Can we go 'back to nature'? What exactly is a harmonic relationship with nature? Can we possible exist in our world without harming it in any way? Don't we need to destroy a part of nature to a degree in order to survive? Where is the line drawn between neccessity and surplus? Or is it something about our state of consciousness? Why do we neccessarily consider indigenous culture 'closer' to nature, and yet we have nature all around us just the same? The idea of being a part of everything kind of haunts us sometimes, i mean, it can be comforting, to know you are intertwined with a whole, but it also can challenge our notion of individuality by demphasizing our seperation from that whole. Closeness to nature, can really mean, closer to the whole, less space, less distraction between us, and the realization that 'us' is really one. Several things sparked me thinking about this, one being Nietzsche's "The Birth of Tragedy", which we are discussing in another one of my classes. Another being Martin Heidegger's "The Turning". The transformation of technology is also what i'm interested in, from 'techne' to 'technology' and what each of those terms mean for our consciousness and state in history. Or even for history itself. Simply, the Birth of Tragedy discusses as emphasis on the need of tragedy in our society again, a need to balance the play between the individual and the whole (Apollonian vs. Dionysian) and with that is a constant reaffirmation of life, tragedy is the realization of the illusion of the individual, but something we also cannot escape. In our society today, the Apollonian reigns, the overemphasis of the individual or the ego, and Nietzsche feels that we don't need a return to nature but a return to tragedy, a return to balance. This can be compared to notions of techne and technology. Techne, being an emhasis on the 'process of' producing, the act of, the quality of, the knowledge of producing. Technology, in the modern sense emphasizes a still, stable, product, not the process. Technology has turned into one dominating entity, one force, with the object being 'the product' and how that product overpowers nature.

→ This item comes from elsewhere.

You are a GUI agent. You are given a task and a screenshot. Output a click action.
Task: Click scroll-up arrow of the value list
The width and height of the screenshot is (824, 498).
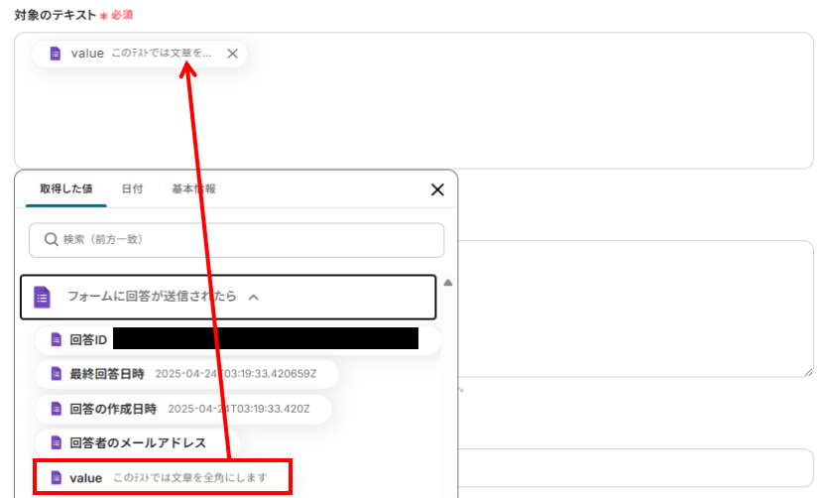click(448, 283)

This also seems to me, to parallel the way oral versus literate societies function. Techne, focusing on a process, oral, focusing on a experience of not result of. Technology, focusing on a product, literate, focusing on objectifying. You can connect this to Nietzsche's idea of the Apollonian dominating over society currently, the Apollonian symbolizing the city, structure, the individual, boundaries, laws, rules, is a symbol of modern technology in one sense. The Apolloninan is a drift from that connection, the process, the experience being that connection. Oral connects us, literate disconnects us. You can see that techne, changed into technology, it changed our relationship with nature as well. And with "The Turning", you can't take technology away, something i have grappled with in the past, when there is humanity there is technology. According to Heidegger, it 'enframes' us, it creates a boundary for us to see through, a window to create reality, it is simply "Being". But that enframing also always changes, like techne changes into technology, and then our reality within that emframing changes. Our relationship with nature changes. The Apollonian dominated. The individual dominates. SO does this then mean that techne is 'closer to nature'? In the Dionysian sense, yes, being that it symbolizes unity, freedom, nature, connection. So then do we all exist in seperate enframings? Because obviously, oral people relate to their world through different technology than the literate do. You can see that with writing itself. That writing enframes us, it creates a reality for us. So is writing a product of that imbalance that Nietzsche talks about? Does a return to tragedy require more than a "turning" of mind? Does it require a rewiring of our technology? How can we rewire it if it emframes us, makes us? Can we be synomous with technology to some degree?
An article i am reading, discusses this same dillema:
"[Heidegger] argues that because technology 'enframes' the planet and everything on it we become cut off from an awareness of tragedy: the originary strife, the enigma of suffering, the transience or 'movedness' of all nature including our own" (Tabachnick)
"It is not so much that technology eliminates tragedy but the fact is that we are unaware that tragedy is a defining characteristic of human existance even in the technological age" (Tabachnick)
"...Heidegger argues that, because it is connected to the tragic, a return to ancient techne might serve as a response to the enframing essence of technology" (Tabachnick)
A striking, omnipresent thought:
"Dudley Shapere, from a philosophy and history of technology perspective, tries to apply an evolution theory normally associated with biology to the development of technology and declares that technology is as old as humankind." (Tabachnick)
Tabachnick, David E. "Techne, Technology and Tragedy." Techne: Research in Philosophy and Technology. Spring 2004, Vol. 7, Number 3.